_所给文段_.

狗牙根是全球应用最广、抗旱性最强的暖季型草种之一，揭示狗牙根抗旱机制，有重要科学意义和潜在应用价值，但目前对狗牙根抗旱分子机理所知很少。环类固醇甲基转移酶1（SMT1）是植物甾醇合成途径的第一个关键酶，其基因表达下调后导致胆固醇积累，但胆固醇的植物生理作用并不清楚。前一个基金课题取得了突破性进展，初步揭示SMT1下调导致胆固醇积累，从而调节MYB59、SAMDC等系列基因表达，是狗牙根突变体表现出矮化和抗旱的原因。在此基础上，本项目拟重点围绕狗牙根MYB59开展深入研究，获得上调和下调MYB59的转基因植物，阐明MYB59及其调控的下游基因与抗旱性的关系、MYB59是否为胆固醇提高抗旱性所必需；以酵母单杂实验证明MYB59与其调控的下游基因启动子的互作关系，比较SMT1、胆固醇和MYB59调控的基因表达谱及代谢途径的异同，从而揭示SMT1负调控狗牙根抗旱性的的分子机制和胆固醇的生理功能。

Bermudagrass is one of the most widely used turfgrass species with drought tolerance. It is important to understand the mechanism of drought tolerance in bermudagrass, while little is known at molecular levels. Sterol methyltransferase 1 (SMT1) is the first key enzyme in phytosterol synthesis. Down-regulation of SMT1 gene expression leads to accumulation of cholesterol. However, the physiological role of cholesterol in plants is unknown. In our previous studies supported by NSFC, it has been revealed that dwarfism phenotype with elevated drought tolerance in a bermudagrass mutant was associated with down-regulated SMT1 expression, as a result, cholesterol was accumulated, which in turn induced expression of lots of genes including MYB59 transcription factor and S-adenosylmethionine decarboxylase gene. On the basis of the above progress, this project continues investigations on regulation of SMT1 and cholesterol on drought tolerance in bermudagrass through analysis of MYB59 function, for understanding of the physiological role of cholesterol and how SMT1 negatively regulate drought tolerance. Transgenic bermudagrass plants overexpressing and down-regulating MYB59 expression by RNAi will be generated, followed by analysis of drought tolerance, transcript profiles, and response to cholesterol in transgenic plants in comparison to the wild type. In addition, interactions of MYB59 with the promoters of its downstream gene(s) will be tested by using yeast one hybrid system and electrophoretic mobility shift assay. Transcriptome and metabolites in the above transgenic plants as compared with the wild type will also be examined in the project to reveal the processes regulated by SMT1, cholesterol, and MYB59.

_所给数据_.
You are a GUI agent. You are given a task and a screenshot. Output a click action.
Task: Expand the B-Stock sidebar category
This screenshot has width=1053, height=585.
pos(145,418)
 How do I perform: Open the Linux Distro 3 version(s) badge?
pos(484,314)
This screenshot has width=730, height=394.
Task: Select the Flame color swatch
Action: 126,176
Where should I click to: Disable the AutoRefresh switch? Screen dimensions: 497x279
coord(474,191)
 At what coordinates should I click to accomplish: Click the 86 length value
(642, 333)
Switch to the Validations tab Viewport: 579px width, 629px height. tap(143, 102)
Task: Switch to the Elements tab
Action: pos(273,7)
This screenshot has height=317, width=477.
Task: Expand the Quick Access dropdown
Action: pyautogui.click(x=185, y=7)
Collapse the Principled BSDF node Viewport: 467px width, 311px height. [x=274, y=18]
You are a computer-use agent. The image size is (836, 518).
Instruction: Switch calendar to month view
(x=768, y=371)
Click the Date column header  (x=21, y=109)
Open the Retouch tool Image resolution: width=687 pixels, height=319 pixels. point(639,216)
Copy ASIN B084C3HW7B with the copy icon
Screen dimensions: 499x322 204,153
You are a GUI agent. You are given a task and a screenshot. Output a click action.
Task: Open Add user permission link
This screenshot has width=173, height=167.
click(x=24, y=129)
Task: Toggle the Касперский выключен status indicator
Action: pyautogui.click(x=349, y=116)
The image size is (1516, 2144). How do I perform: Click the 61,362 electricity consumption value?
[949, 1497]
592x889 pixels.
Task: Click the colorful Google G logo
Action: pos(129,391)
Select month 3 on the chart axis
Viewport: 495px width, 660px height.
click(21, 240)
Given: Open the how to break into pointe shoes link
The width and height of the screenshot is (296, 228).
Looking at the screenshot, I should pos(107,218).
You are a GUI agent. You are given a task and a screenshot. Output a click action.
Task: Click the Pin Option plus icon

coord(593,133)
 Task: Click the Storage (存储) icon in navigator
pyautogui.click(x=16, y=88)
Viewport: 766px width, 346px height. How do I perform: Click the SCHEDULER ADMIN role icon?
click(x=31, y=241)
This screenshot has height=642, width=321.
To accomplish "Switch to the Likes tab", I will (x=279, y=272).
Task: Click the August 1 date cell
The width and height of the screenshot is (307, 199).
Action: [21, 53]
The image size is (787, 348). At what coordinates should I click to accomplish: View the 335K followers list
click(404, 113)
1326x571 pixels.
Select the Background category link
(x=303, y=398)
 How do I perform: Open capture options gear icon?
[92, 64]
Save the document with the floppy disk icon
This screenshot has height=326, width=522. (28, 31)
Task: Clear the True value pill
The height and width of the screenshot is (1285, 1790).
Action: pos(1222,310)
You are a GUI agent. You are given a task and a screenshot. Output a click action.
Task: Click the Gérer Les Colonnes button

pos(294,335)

_任务要求_.
请从狗牙根抗旱研究的文段中一字不改地摘录“狗牙根是全球应用最广、抗旱性”至“分子机制和胆固醇的生理功能。”这一段。

_任务解答_.
狗牙根是全球应用最广、抗旱性最强的暖季型草种之一，揭示狗牙根抗旱机制，有重要科学意义和潜在应用价值，但目前对狗牙根抗旱分子机理所知很少。环类固醇甲基转移酶1（SMT1）是植物甾醇合成途径的第一个关键酶，其基因表达下调后导致胆固醇积累，但胆固醇的植物生理作用并不清楚。前一个基金课题取得了突破性进展，初步揭示SMT1下调导致胆固醇积累，从而调节MYB59、SAMDC等系列基因表达，是狗牙根突变体表现出矮化和抗旱的原因。在此基础上，本项目拟重点围绕狗牙根MYB59开展深入研究，获得上调和下调MYB59的转基因植物，阐明MYB59及其调控的下游基因与抗旱性的关系、MYB59是否为胆固醇提高抗旱性所必需；以酵母单杂实验证明MYB59与其调控的下游基因启动子的互作关系，比较SMT1、胆固醇和MYB59调控的基因表达谱及代谢途径的异同，从而揭示SMT1负调控狗牙根抗旱性的的分子机制和胆固醇的生理功能。